A lot the enthusiasm that these viewers had, that these readers had, trying to keep this alive was just amazing. It was something that's never happened in Hollywood before and I'm not sure it'll ever happen again.

We'll probably never get to hear the song that Roy Rogers would have sung as he kicked down the door of a crack house....this is a different type of world, a more complex world.


(Facebook.com/LongmireTV)

Why do you think fans connect so passionately with the Longmire character and series?
I think it's a decency that goes along kindness and a decency that kind of goes along with the show. These characters all kind of come down from Walt. He's a guy who's led by the code, he's kind and cares, and good hearted and decent. And I think people respond to that a little bit.

We kind of went through a period there in the 1960s where everything was all about the anti-hero thing. That did nothing but kind of escalate in the last couple of decades. It's gotten to the point where it's kind of difficult to tell the good guys from the bad guys. So Walt is kind of throwback to an earlier era. It's not like he's going to be perfect, it's not like he's going to make every decision that's going to be perfect or anything like that. But the fact is that he tries, you know? That he has this code that he lives by. And a lot of people respond to that...that he gets up and tries in the morning. It's kind of like all the rest of us, you know none of us are perfect either, but we still get up in the morning and try and do the right thing. And I think that's a lot of it.

And there's the other aspect you can't ignore, that it is kind of the epic romantic American west. And you don't want to underestimate the power of that. And with this particular show, what's interesting is that it's a contemporary American west. I mean at one point in time, there were over a hundred westerns on Television. And it was the predominant art form in the post-war era...and that big American western has been handed down for generations and the twist for this is that it's a modern west. We'll probably never get to hear the song that Roy Rogers would have sung as he kicked down the door of a crack house. I'm sure that would have been great too, but this is a different type of world, a more complex world.

It’s interesting because there was also Justified, which was another a contemporary western based on previously written work, by Elmore Leonard, with a passionate fan base.
Well, yeah. I think there's a great new urge out there to see these characters that actually, as my grandfather used to describe it, cover the ground you stand on. And I think that's a lot of it. I mean it's the culpability, it's the responsibility. So much these days you see people that are trying to escape culpability and escape responsibility.
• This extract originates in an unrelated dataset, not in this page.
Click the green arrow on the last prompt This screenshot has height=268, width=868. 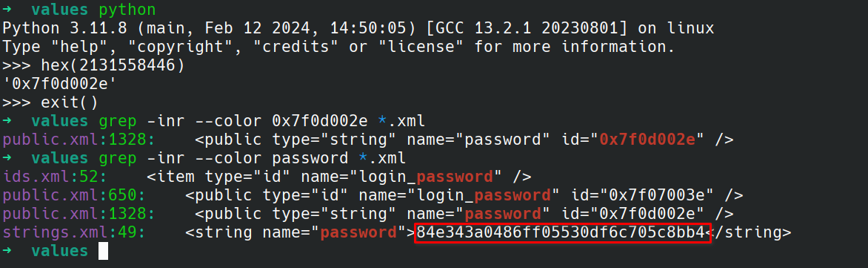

And these types of characters, they don't do that.

There's actually funny story I have to tell you, since you brought it up. I was at the Tucson book festival and Elmore Leonard was there. And I came in and sat down in the green room. And there were some other people around him and I didn't want to bother him. I love his work, he's absolutely one of my favorite writers, not only a crime fiction writer but a western writer too.

And I'm sitting there at the next table and he looks over and says, "Nice Hat!"…This is just after Justified had just come on and Longmire was in the tube to come on and I said, "Thanks a bunch! Hey, congratulations on your television show. That's a pretty good hat he's hearing there too." And he looks at me and says, "I hate that hat." [Laughs] He said, "It should be like a Stetson Gun Club, more like a modified fedora. It shouldn't be a western cowboy hat. A western cowboy hat, that doesn't make any damn sense at all!" I had no idea I had touched on such a nerve with him!